(Item-finding records)
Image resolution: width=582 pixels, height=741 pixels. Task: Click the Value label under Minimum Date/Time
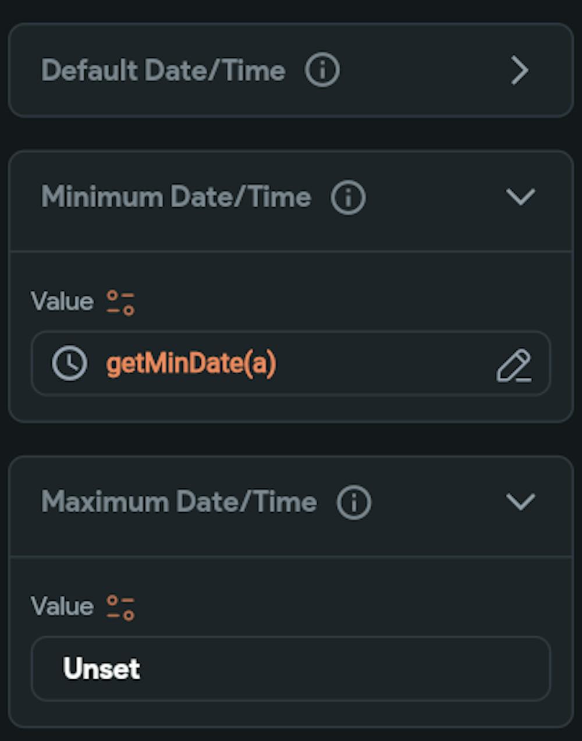[62, 302]
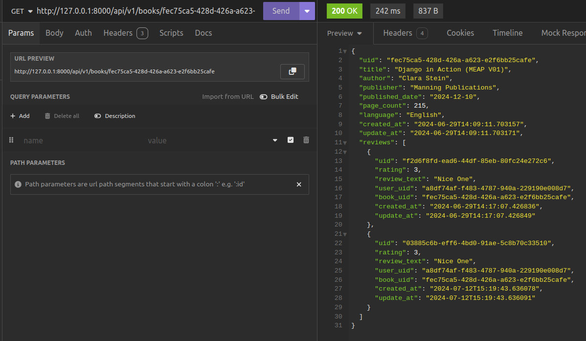The width and height of the screenshot is (586, 341).
Task: Uncheck the query parameter enabled checkbox
Action: click(291, 140)
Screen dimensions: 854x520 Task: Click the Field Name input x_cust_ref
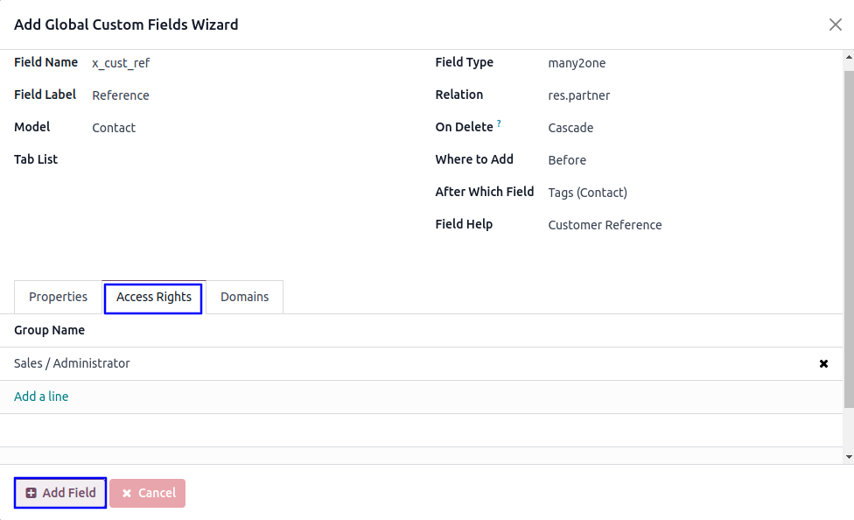121,63
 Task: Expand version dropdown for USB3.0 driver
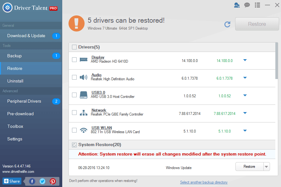245,95
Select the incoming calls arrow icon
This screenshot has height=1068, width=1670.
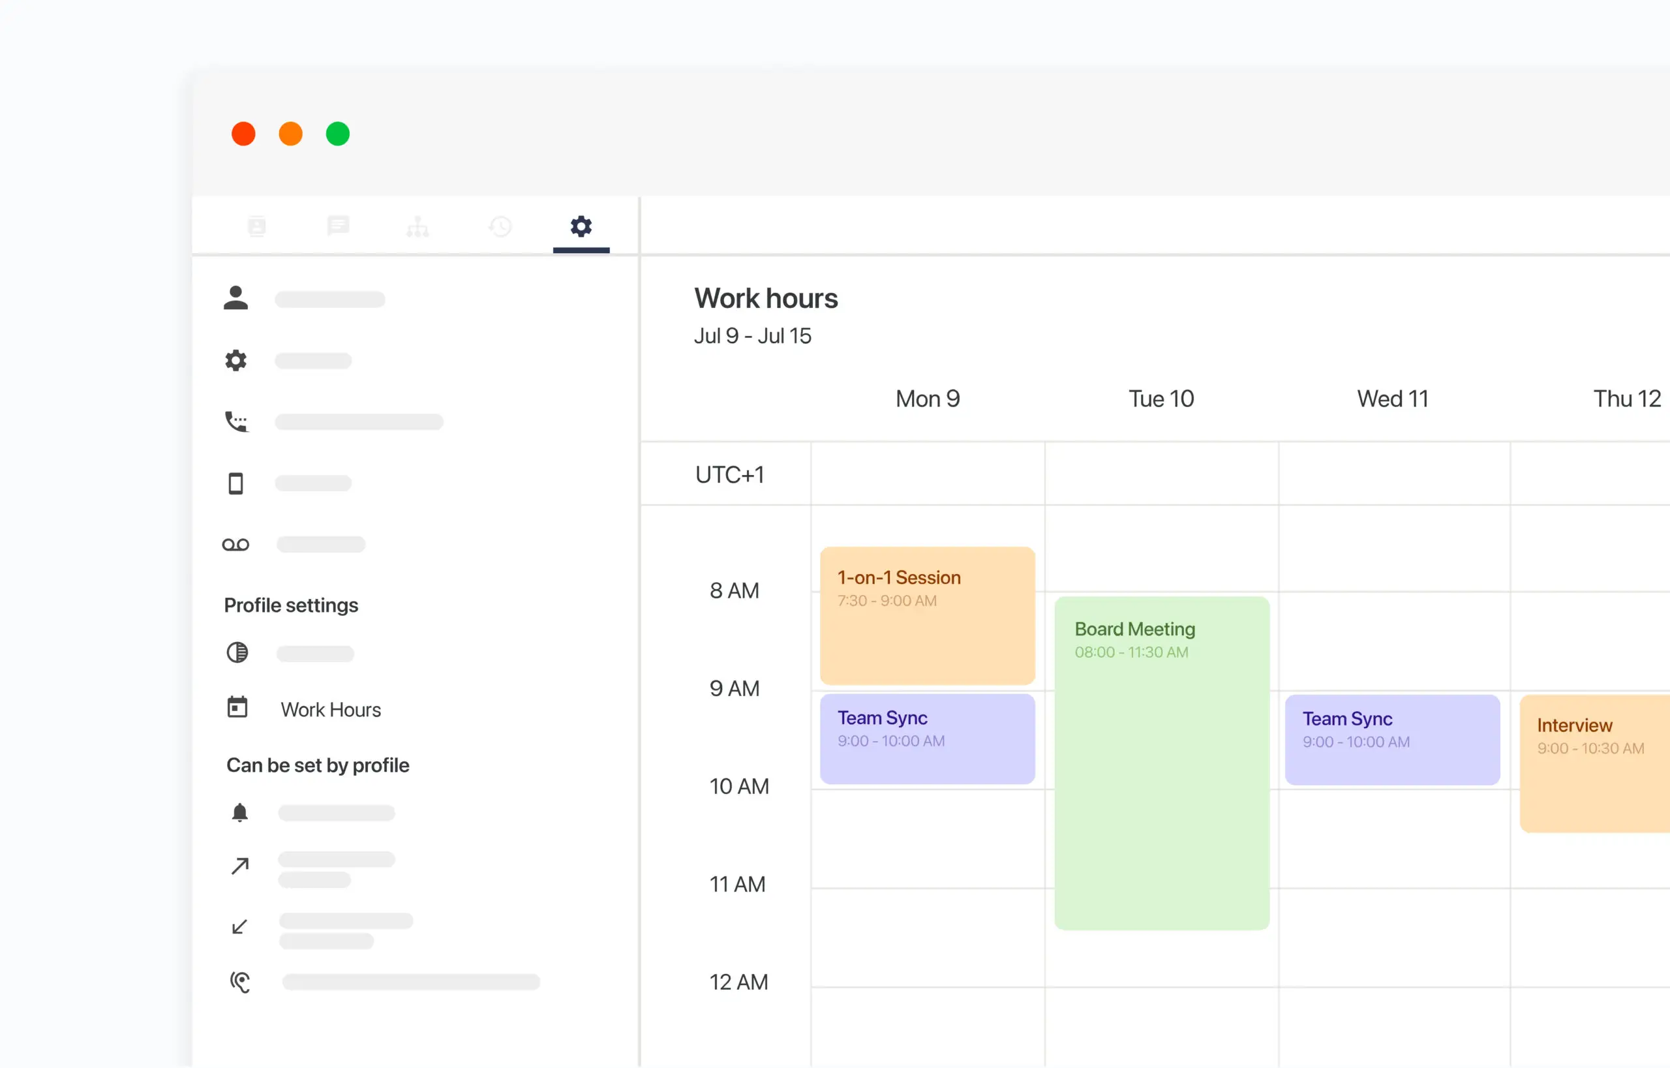pos(240,927)
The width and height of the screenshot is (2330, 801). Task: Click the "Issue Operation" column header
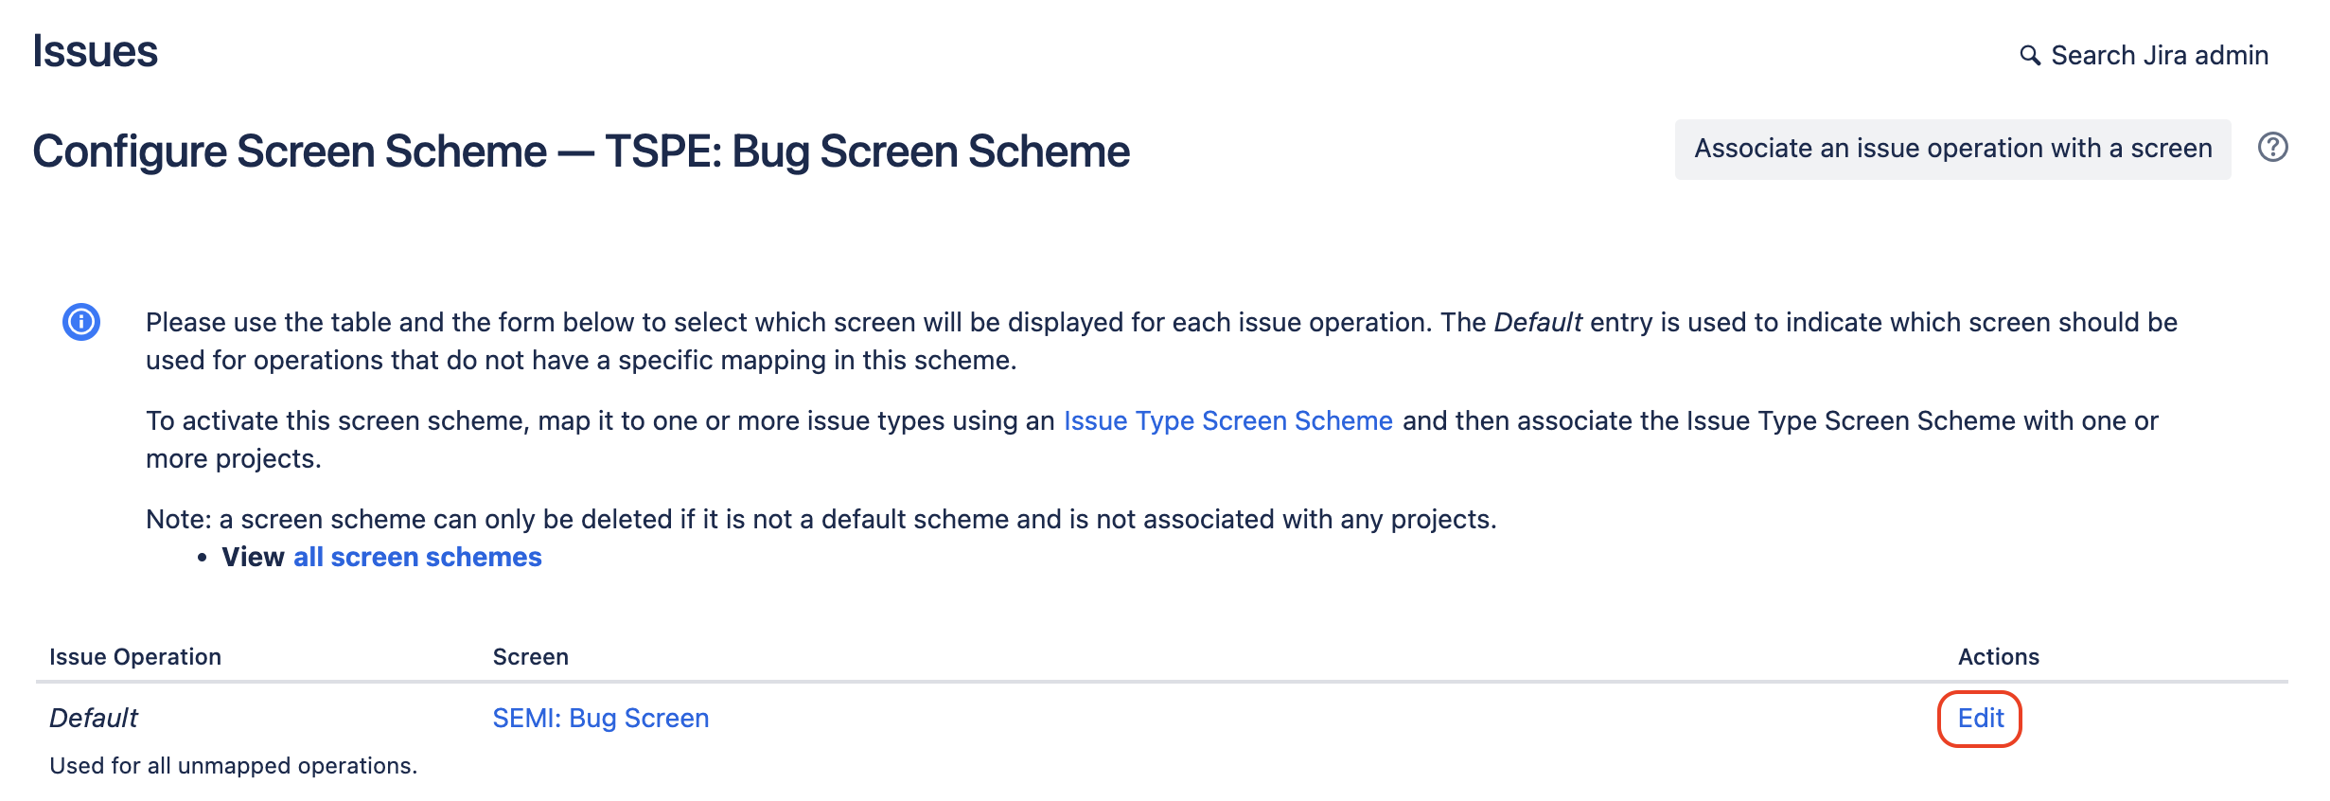pos(135,656)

PROBLEM STATEMENT: Could you rewrite the stretch of material from the line containing "The width and height of the screenshot is (2330, 801)." through the end of the material, renaming "column header" to "table heading" and leaving everything else unchanged, with the pictures omitted?

EXERCISE OUTPUT:
The width and height of the screenshot is (2330, 801). Task: Click the "Issue Operation" table heading
pos(135,656)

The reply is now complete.